↓

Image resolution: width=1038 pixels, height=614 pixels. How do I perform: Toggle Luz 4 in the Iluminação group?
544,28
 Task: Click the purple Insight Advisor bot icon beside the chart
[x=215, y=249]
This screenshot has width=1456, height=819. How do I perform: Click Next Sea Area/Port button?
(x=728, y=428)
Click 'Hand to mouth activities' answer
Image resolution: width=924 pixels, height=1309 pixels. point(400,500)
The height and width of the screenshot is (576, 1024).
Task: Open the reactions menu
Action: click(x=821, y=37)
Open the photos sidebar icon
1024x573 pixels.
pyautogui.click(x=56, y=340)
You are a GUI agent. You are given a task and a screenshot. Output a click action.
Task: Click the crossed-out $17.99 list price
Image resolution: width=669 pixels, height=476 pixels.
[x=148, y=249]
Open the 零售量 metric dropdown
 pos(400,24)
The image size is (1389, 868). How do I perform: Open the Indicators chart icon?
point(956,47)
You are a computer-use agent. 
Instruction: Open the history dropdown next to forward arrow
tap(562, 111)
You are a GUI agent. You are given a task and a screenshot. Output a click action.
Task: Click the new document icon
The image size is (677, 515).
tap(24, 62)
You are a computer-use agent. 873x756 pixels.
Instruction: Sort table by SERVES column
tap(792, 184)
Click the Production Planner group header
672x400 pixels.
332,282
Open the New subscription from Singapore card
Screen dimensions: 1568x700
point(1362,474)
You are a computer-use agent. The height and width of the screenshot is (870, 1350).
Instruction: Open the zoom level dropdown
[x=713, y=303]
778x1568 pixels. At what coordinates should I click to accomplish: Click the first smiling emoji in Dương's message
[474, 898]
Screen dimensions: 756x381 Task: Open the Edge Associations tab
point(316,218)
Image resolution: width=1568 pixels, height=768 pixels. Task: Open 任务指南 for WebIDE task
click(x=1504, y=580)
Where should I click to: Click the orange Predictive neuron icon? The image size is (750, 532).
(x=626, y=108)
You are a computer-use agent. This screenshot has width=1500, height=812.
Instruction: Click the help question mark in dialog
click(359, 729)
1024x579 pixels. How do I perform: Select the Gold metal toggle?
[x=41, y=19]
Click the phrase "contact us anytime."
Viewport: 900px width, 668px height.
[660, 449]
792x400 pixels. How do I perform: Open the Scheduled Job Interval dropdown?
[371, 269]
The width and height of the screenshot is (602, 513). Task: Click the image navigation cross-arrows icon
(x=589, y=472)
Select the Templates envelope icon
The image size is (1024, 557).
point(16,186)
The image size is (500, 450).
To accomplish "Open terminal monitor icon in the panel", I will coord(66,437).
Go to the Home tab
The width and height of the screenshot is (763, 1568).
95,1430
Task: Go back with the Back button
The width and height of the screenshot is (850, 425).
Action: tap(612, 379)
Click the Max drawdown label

↑

#### EXERCISE:
Convert all of the data above into a Markdown table with the columns Row and Line. Put each line in its own numbered row, and leave out blank lines.

#### RESULT FOR THIS TASK:
| Row | Line |
|---|---|
| 1 | Image resolution: width=1038 pixels, height=614 pixels. How do I perform: Toggle Luz 4 in the Iluminação group? |
| 2 | 544,28 |
| 3 |  Task: Click the purple Insight Advisor bot icon beside the chart |
| 4 | [x=215, y=249] |
| 5 | This screenshot has width=1456, height=819. How do I perform: Click Next Sea Area/Port button? |
| 6 | (x=728, y=428) |
| 7 | Click 'Hand to mouth activities' answer |
| 8 | Image resolution: width=924 pixels, height=1309 pixels. point(400,500) |
| 9 | The height and width of the screenshot is (576, 1024). |
| 10 | Task: Open the reactions menu |
| 11 | Action: click(x=821, y=37) |
| 12 | Open the photos sidebar icon |
| 13 | 1024x573 pixels. |
| 14 | pyautogui.click(x=56, y=340) |
| 15 | You are a GUI agent. You are given a task and a screenshot. Output a click action. |
| 16 | Task: Click the crossed-out $17.99 list price |
| 17 | Image resolution: width=669 pixels, height=476 pixels. |
| 18 | [x=148, y=249] |
| 19 | Open the 零售量 metric dropdown |
| 20 |  pos(400,24) |
| 21 | The image size is (1389, 868). How do I perform: Open the Indicators chart icon? |
| 22 | point(956,47) |
| 23 | You are a computer-use agent.  |
| 24 | Instruction: Open the history dropdown next to forward arrow |
| 25 | tap(562, 111) |
| 26 | You are a GUI agent. You are given a task and a screenshot. Output a click action. |
| 27 | Task: Click the new document icon |
| 28 | The image size is (677, 515). |
| 29 | tap(24, 62) |
| 30 | You are a computer-use agent. 873x756 pixels. |
| 31 | Instruction: Sort table by SERVES column |
| 32 | tap(792, 184) |
| 33 | Click the Production Planner group header |
| 34 | 672x400 pixels. |
| 35 | 332,282 |
| 36 | Open the New subscription from Singapore card |
| 37 | Screen dimensions: 1568x700 |
| 38 | point(1362,474) |
| 39 | You are a computer-use agent. The height and width of the screenshot is (870, 1350). |
| 40 | Instruction: Open the zoom level dropdown |
| 41 | [x=713, y=303] |
| 42 | 778x1568 pixels. At what coordinates should I click to accomplish: Click the first smiling emoji in Dương's message |
| 43 | [474, 898] |
| 44 | Screen dimensions: 756x381 Task: Open the Edge Associations tab |
| 45 | point(316,218) |
| 46 | Image resolution: width=1568 pixels, height=768 pixels. Task: Open 任务指南 for WebIDE task |
| 47 | click(x=1504, y=580) |
| 48 | Where should I click to: Click the orange Predictive neuron icon? The image size is (750, 532). |
| 49 | (x=626, y=108) |
| 50 | You are a computer-use agent. This screenshot has width=1500, height=812. |
| 51 | Instruction: Click the help question mark in dialog |
| 52 | click(359, 729) |
| 53 | 1024x579 pixels. How do I perform: Select the Gold metal toggle? |
| 54 | [x=41, y=19] |
| 55 | Click the phrase "contact us anytime." |
| 56 | Viewport: 900px width, 668px height. |
| 57 | [660, 449] |
| 58 | 792x400 pixels. How do I perform: Open the Scheduled Job Interval dropdown? |
| 59 | [371, 269] |
| 60 | The width and height of the screenshot is (602, 513). Task: Click the image navigation cross-arrows icon |
| 61 | (x=589, y=472) |
| 62 | Select the Templates envelope icon |
| 63 | The image size is (1024, 557). |
| 64 | point(16,186) |
| 65 | The image size is (500, 450). |
| 66 | To accomplish "Open terminal monitor icon in the panel", I will coord(66,437). |
| 67 | Go to the Home tab |
| 68 | The width and height of the screenshot is (763, 1568). |
| 69 | 95,1430 |
| 70 | Task: Go back with the Back button |
| 71 | The width and height of the screenshot is (850, 425). |
| 72 | Action: tap(612, 379) |
| 73 | Click the Max drawdown label |